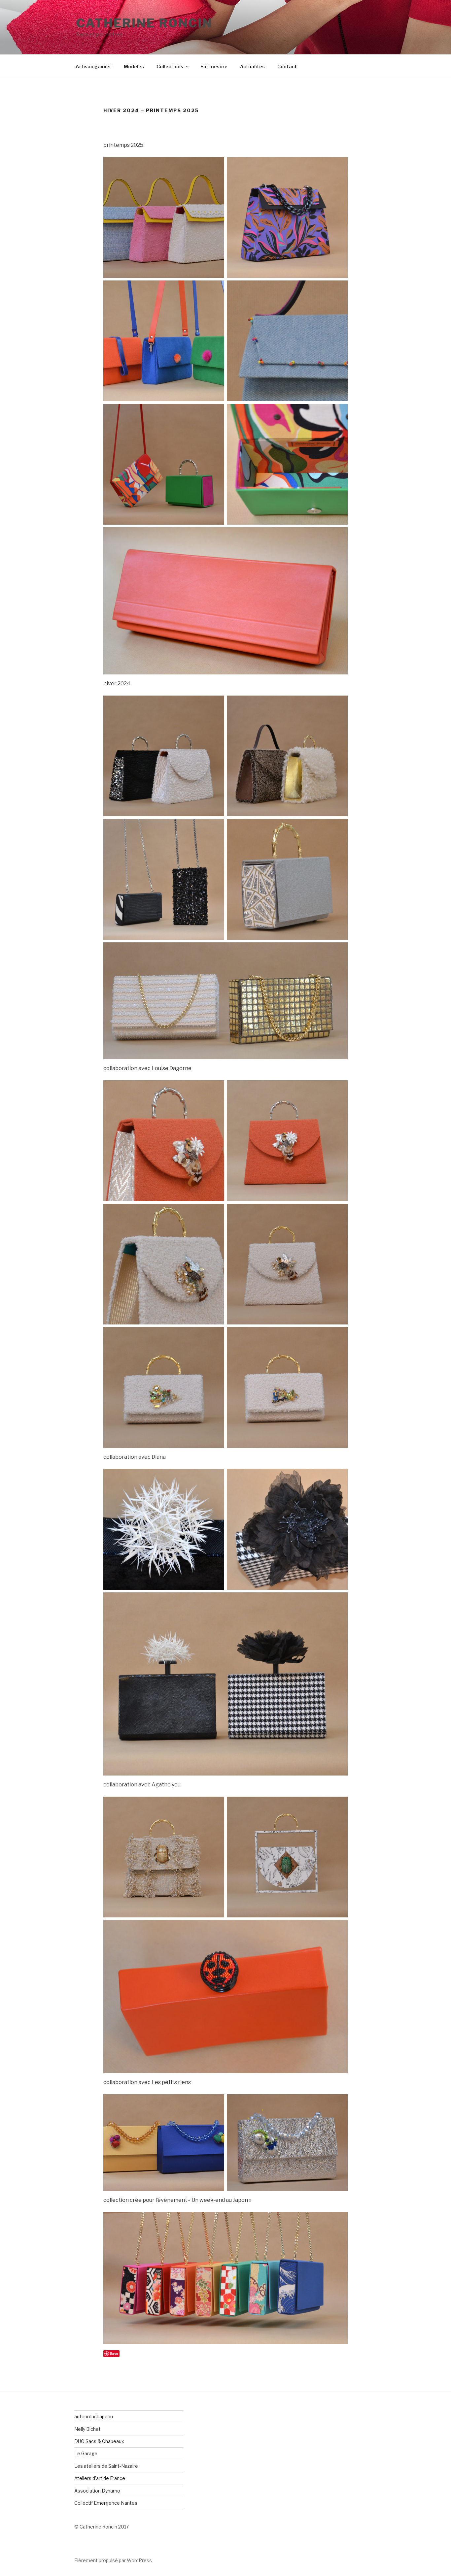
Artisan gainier (93, 66)
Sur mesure (213, 66)
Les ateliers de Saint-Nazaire (106, 2466)
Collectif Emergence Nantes (105, 2503)
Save (114, 2353)
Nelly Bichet (87, 2429)
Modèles (134, 66)
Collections (169, 66)
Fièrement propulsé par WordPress (113, 2560)
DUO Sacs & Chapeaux (99, 2441)
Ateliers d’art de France (99, 2478)
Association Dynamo (97, 2491)
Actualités (252, 66)
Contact (287, 66)
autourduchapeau (93, 2416)
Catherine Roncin (144, 23)
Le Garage (85, 2453)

::::

• _Problem to work on_: Your answer must be the line that contains "Nelly Bichet (87, 2429)" and every line after it to the end of the records, reproduced exactly.

• _Response to the task_:
Nelly Bichet (87, 2429)
Modèles (134, 66)
Collections (169, 66)
Fièrement propulsé par WordPress (113, 2560)
DUO Sacs & Chapeaux (99, 2441)
Ateliers d’art de France (99, 2478)
Association Dynamo (97, 2491)
Actualités (252, 66)
Contact (287, 66)
autourduchapeau (93, 2416)
Catherine Roncin (144, 23)
Le Garage (85, 2453)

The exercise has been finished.